- Text section:
I have just started to research this, but I was wondering what the
experience has been with AD/AM. From an operational standpoint (both
administration and usage), what kinds of things will work differently
when I use AD/AM vs. "regular" AD?

This would be for (purely) running a secure website (under IIS).

Thanks in advance!!!
 
E

Eric Fleischman [MSFT]

(Cross posting to the 2003 AD newsgroup as that's typically where we find
ADAM posts)

It's tough to answer this in a quick post without doing a copy/paste of the
white paper, but a few thoughts off of the top of my head:

1) ADAM would have an independent schema from your existing AD
infrastructure
2) ADAM could have many instances running on a single server whereas for
each domain you had you would need at least one server (DC) to host it.
3) ADAM has bind redirection which is nice for some applications.

On the flip side, advantages of AD:
1) It is a full domain, full security principals, kerberos, clients joining
the domain, etc.
2) Group policy.
3) A big thing to remember: you can *NOT* ACL resources outside of ADAM with
ADAM users. So if you had an ADAM user and wanted to grant them access to a
file, strictly speaking, you can't do that. You would want AD for that.

From a pure LDAP/ADSI perspective, you'll find them similar I think.

Others will probably have other suggestions/thoughts on the matter.
I'd suggest checking out the white paper to see some of the recommended ADAM
useage scenario's.

~Eric
 
D

Dmitri Gavrilov [MSFT]

One thing to add: you can not impersonate an ADAM user in windows, so none
of IIS auth methods will work for ADAM users, because they involve IIS
thread impersonating a windows user. You can get around by carrying
username/pwd around (in a session var or a cookie), and use them to access
data in ADAM with ADSI or LDAP. Or you can always use IIS account to access
data in ADAM -- but then you can't ACL adam objects for different adam
users..

--
Dmitri Gavrilov
SDE, Active Directory Core

This posting is provided "AS IS" with no warranties, and confers no rights.
Use of included script samples are subject to the terms specified at
http://www.microsoft.com/info/cpyright.htm

Eric Fleischman said:
(Cross posting to the 2003 AD newsgroup as that's typically where we find
ADAM posts)

It's tough to answer this in a quick post without doing a copy/paste of the
white paper, but a few thoughts off of the top of my head:

1) ADAM would have an independent schema from your existing AD
infrastructure
2) ADAM could have many instances running on a single server whereas for
each domain you had you would need at least one server (DC) to host it.
3) ADAM has bind redirection which is nice for some applications.

On the flip side, advantages of AD:
1) It is a full domain, full security principals, kerberos, clients joining
the domain, etc.
2) Group policy.
3) A big thing to remember: you can *NOT* ACL resources outside of ADAM with
ADAM users. So if you had an ADAM user and wanted to grant them access to a
file, strictly speaking, you can't do that. You would want AD for that.

From a pure LDAP/ADSI perspective, you'll find them similar I think.

Others will probably have other suggestions/thoughts on the matter.
I'd suggest checking out the white paper to see some of the recommended ADAM
useage scenario's.

- Recorded data:

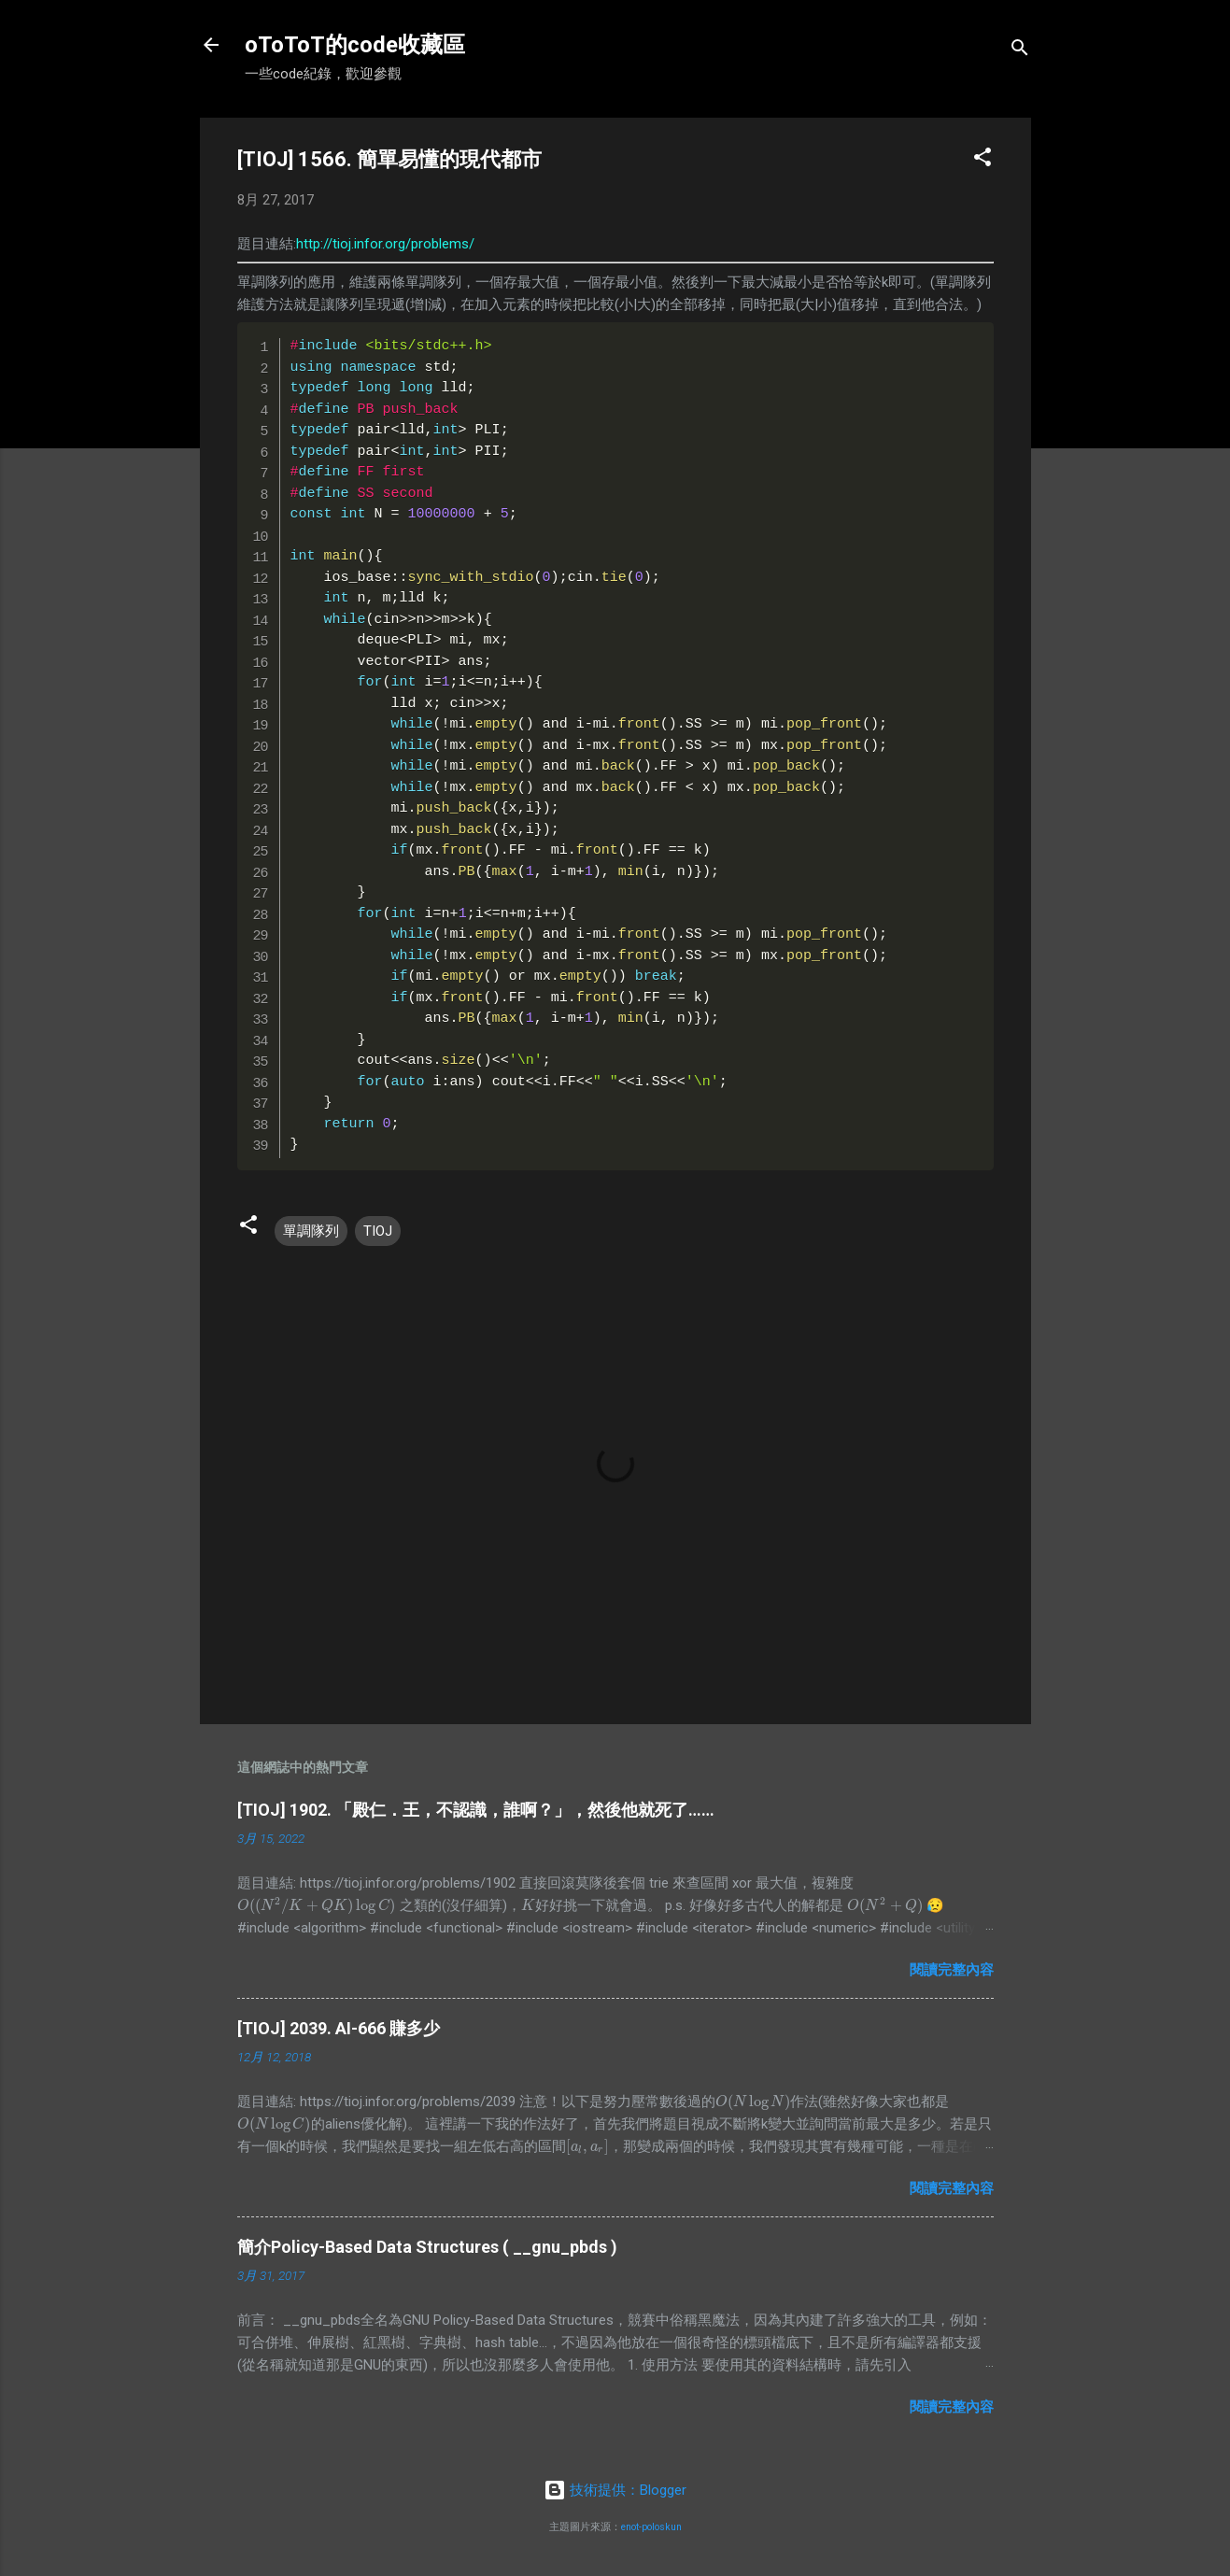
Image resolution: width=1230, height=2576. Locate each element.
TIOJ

- Brief:
Please reproduce the part of the ADAM and AD thread starting with "I have just" and going on through "website (under IIS).".

- Result below:
I have just started to research this, but I was wondering what the
experience has been with AD/AM. From an operational standpoint (both
administration and usage), what kinds of things will work differently
when I use AD/AM vs. "regular" AD?

This would be for (purely) running a secure website (under IIS).